### WHAT IS NEEDED
Rewrite the lines below, changing every "dropdown" to "menu" and keeping everything else the same. Leave the pictures out of your answer.

(Dataset records)
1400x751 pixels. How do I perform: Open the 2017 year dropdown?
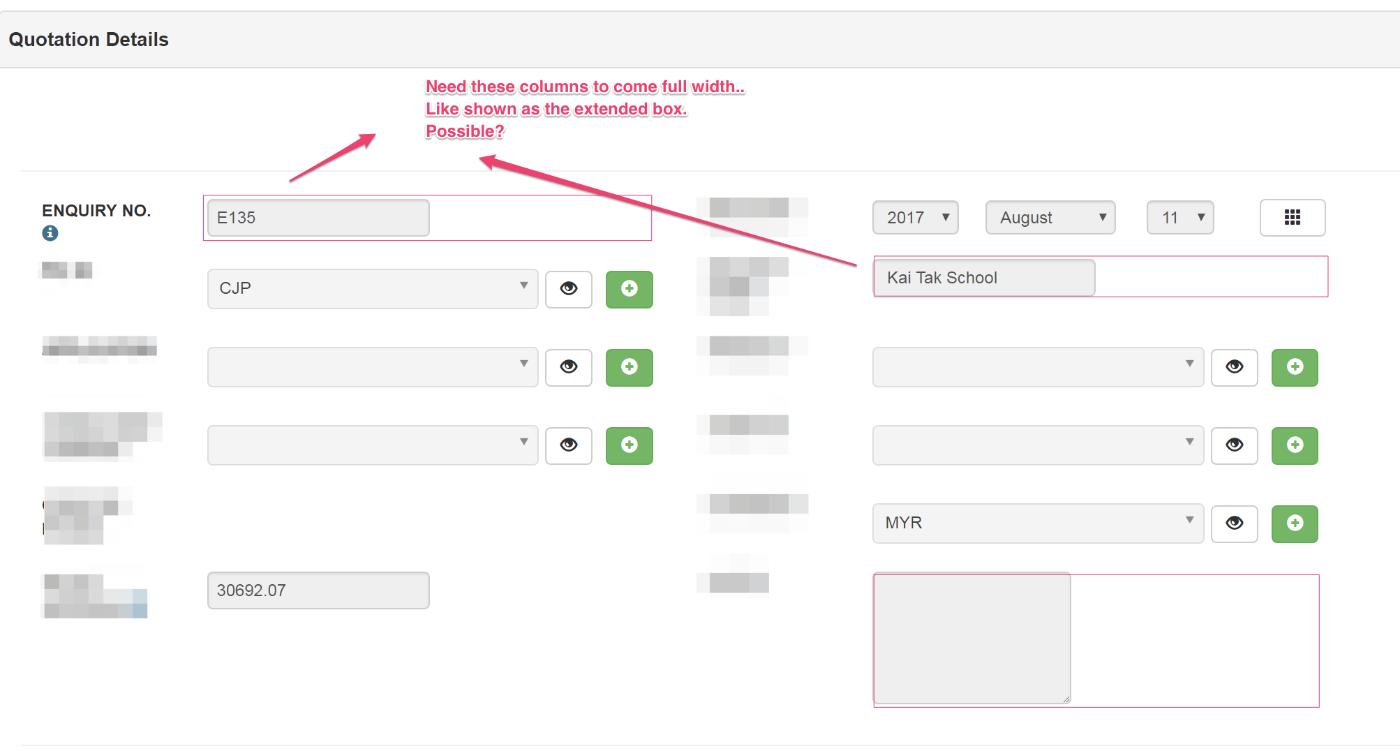[915, 217]
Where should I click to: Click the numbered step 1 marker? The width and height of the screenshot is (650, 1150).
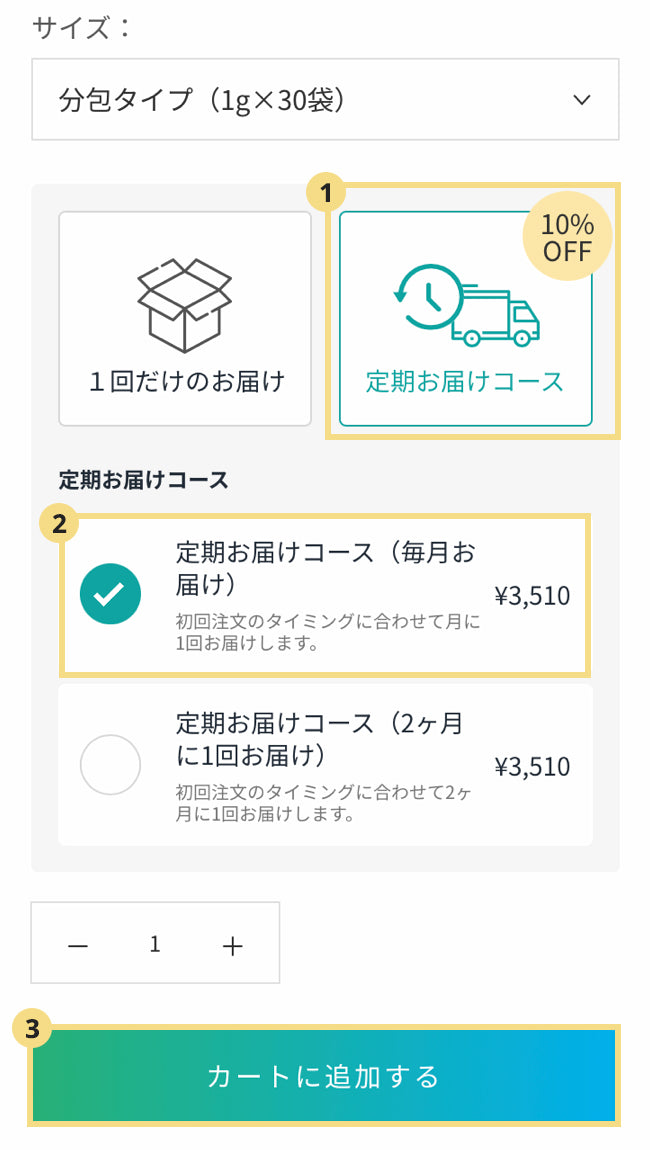326,192
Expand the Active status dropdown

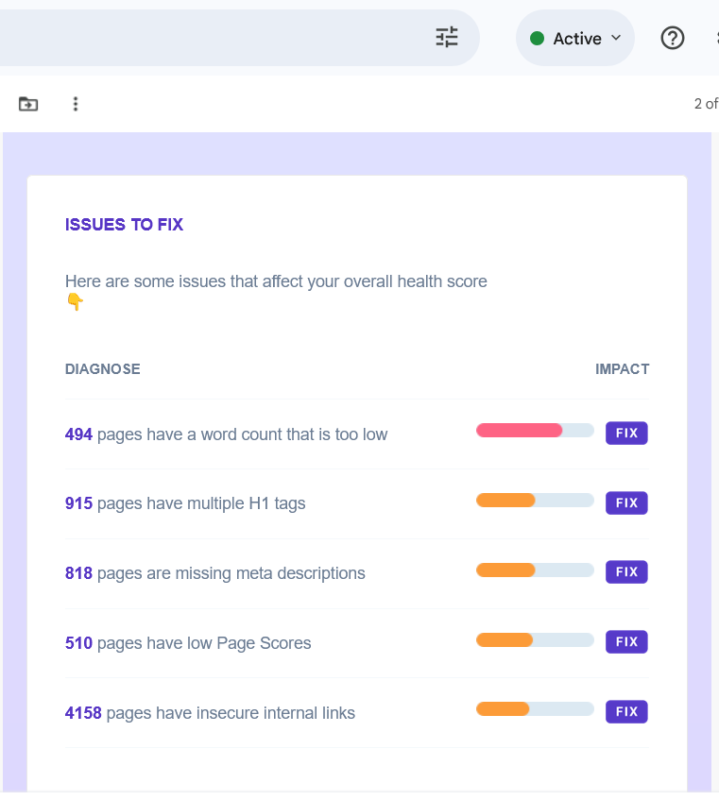coord(575,38)
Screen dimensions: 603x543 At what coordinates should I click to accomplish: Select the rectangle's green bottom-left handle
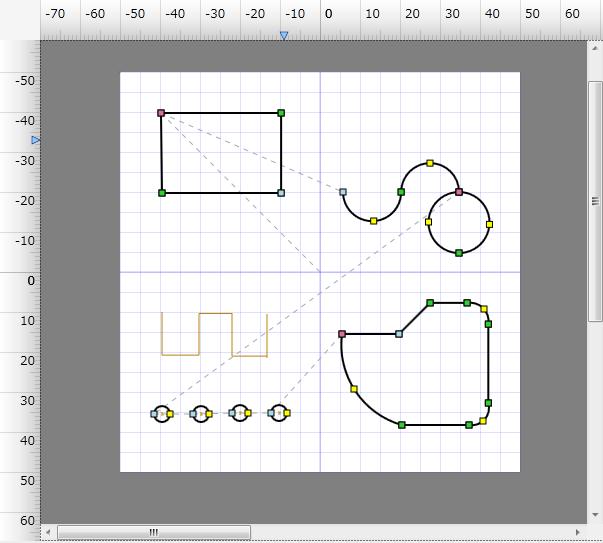[162, 192]

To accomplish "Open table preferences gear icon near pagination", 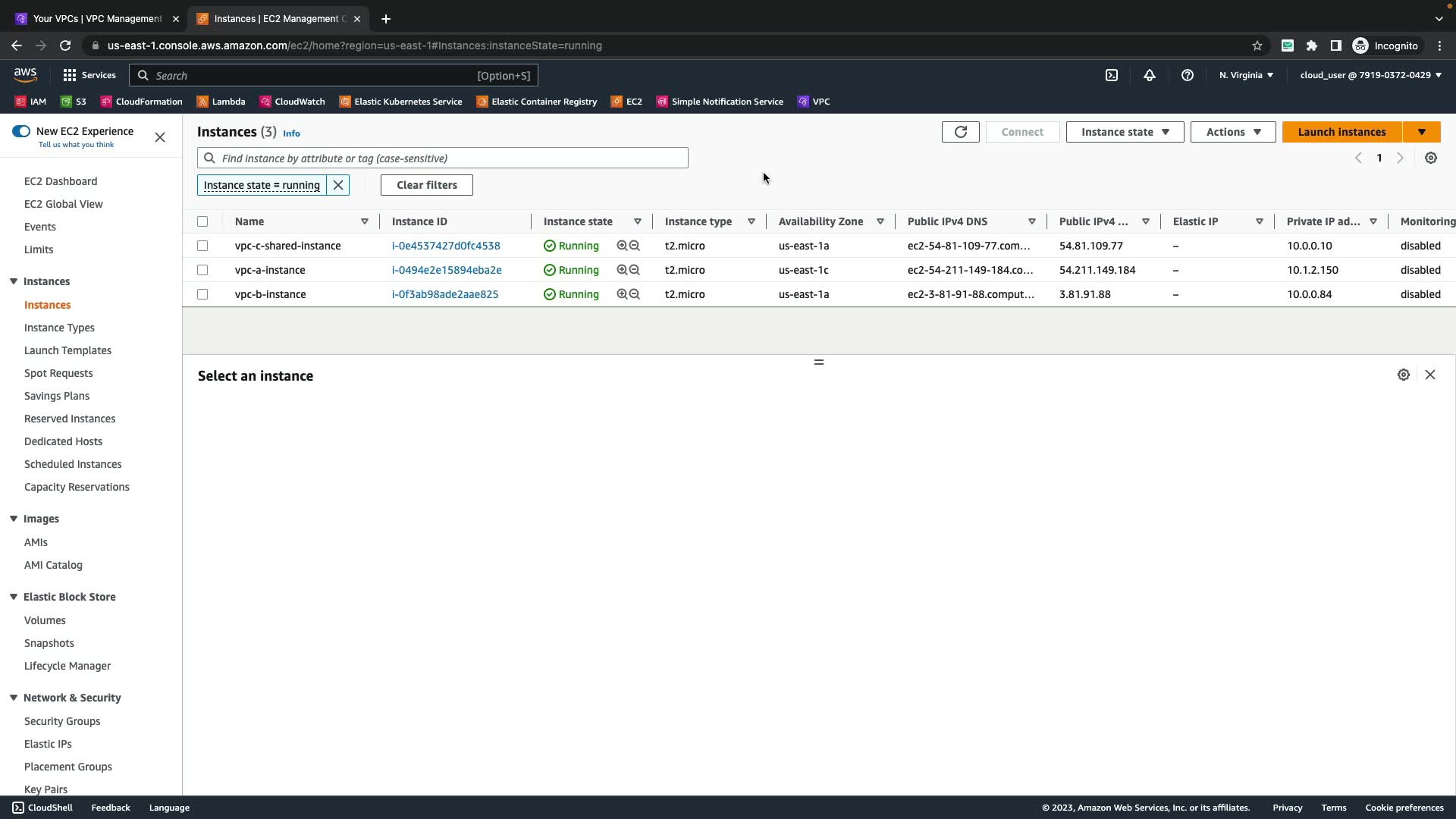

### SOLUTION TO THIS EXERCISE
1400x751 pixels. How do I perform: Open the 2017 year menu?
[915, 217]
Where should I click to: Click the numbered step 1 marker? The width and height of the screenshot is (650, 1150).
326,192
Expand the Active status menu

coord(575,38)
Screen dimensions: 603x543 At what coordinates should I click to accomplish: Select the rectangle's green bottom-left handle
[162, 192]

To accomplish "Open table preferences gear icon near pagination", 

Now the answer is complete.